╔══

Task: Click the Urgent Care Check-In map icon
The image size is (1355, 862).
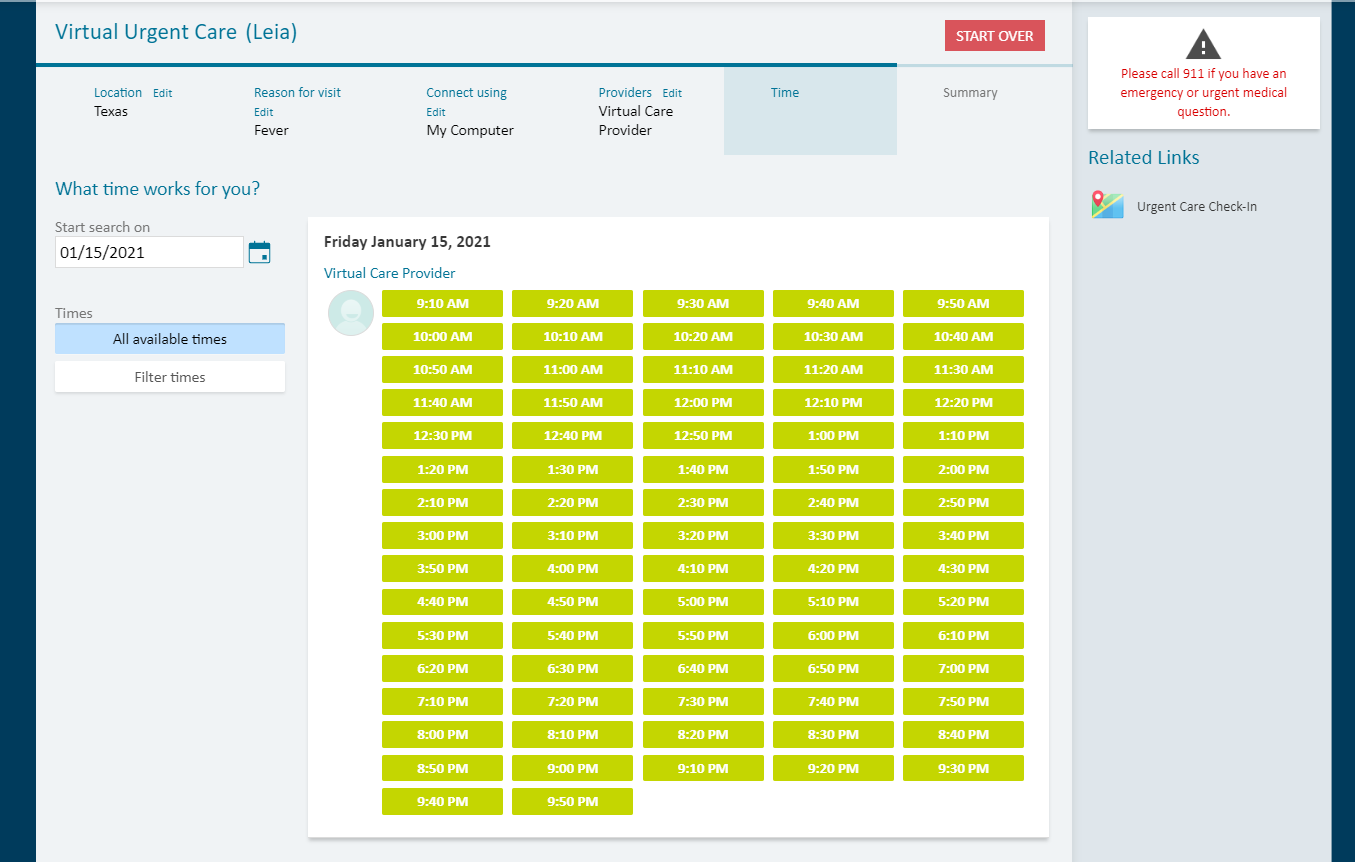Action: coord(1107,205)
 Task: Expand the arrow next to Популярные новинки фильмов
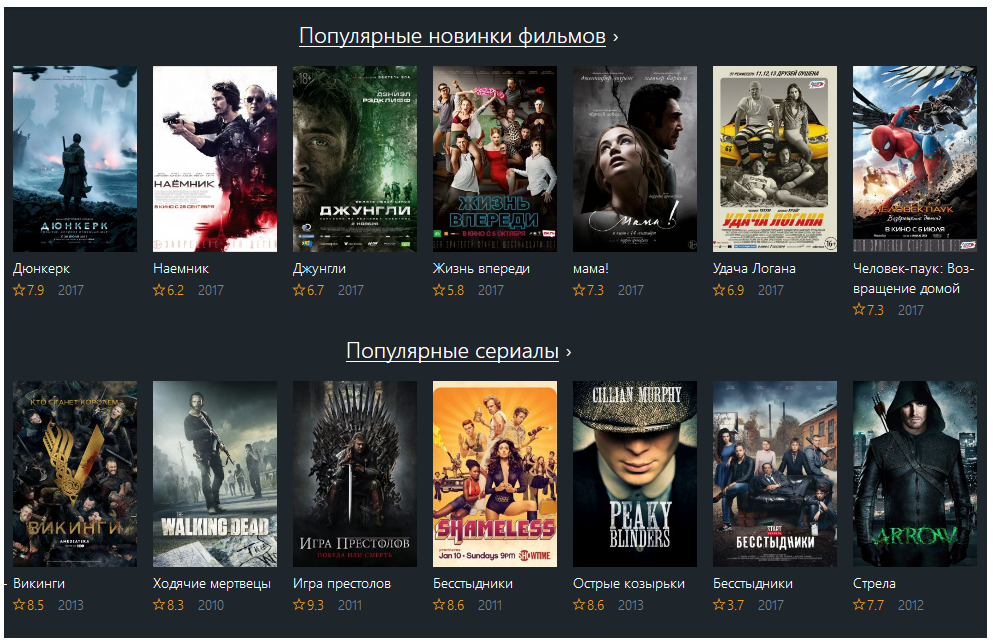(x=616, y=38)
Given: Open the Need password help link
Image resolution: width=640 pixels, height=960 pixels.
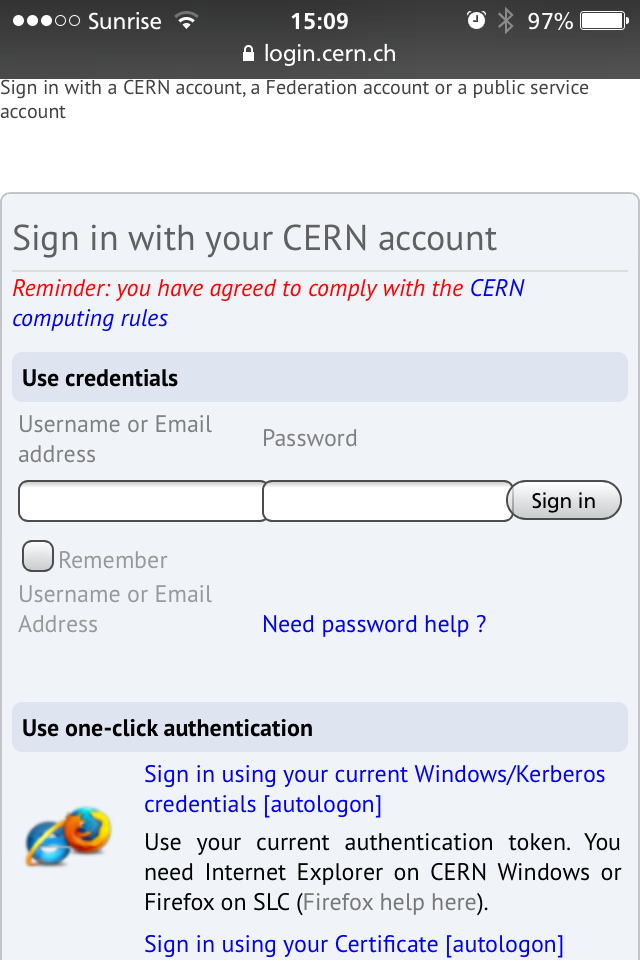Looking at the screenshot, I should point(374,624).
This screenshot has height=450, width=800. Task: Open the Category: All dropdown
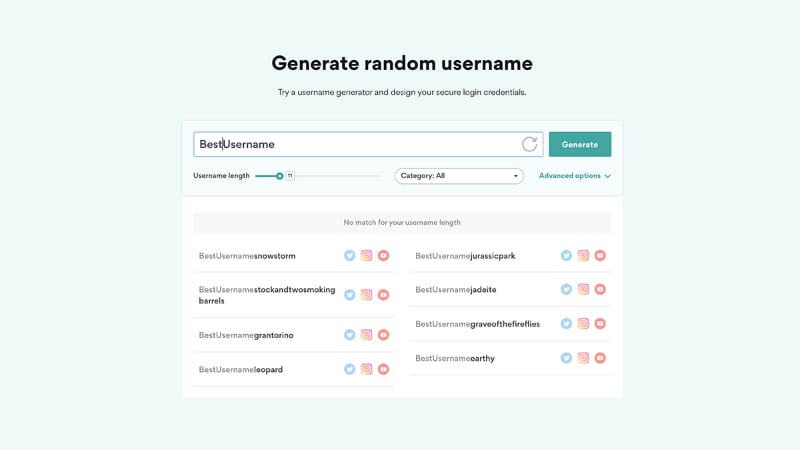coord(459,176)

╚══

**Exercise aim**. Give back, word for word, the lines from the line that contains "The image size is (1355, 862)." through the last line of the records, with no pictures and nothing else.

**Completed exercise**.
The image size is (1355, 862).
Action: coord(1107,205)
 Task: Expand the arrow next to Популярные новинки фильмов
(x=616, y=38)
Given: Open the Need password help link
Image resolution: width=640 pixels, height=960 pixels.
Looking at the screenshot, I should point(374,624).
This screenshot has height=450, width=800. Task: Open the Category: All dropdown
coord(459,176)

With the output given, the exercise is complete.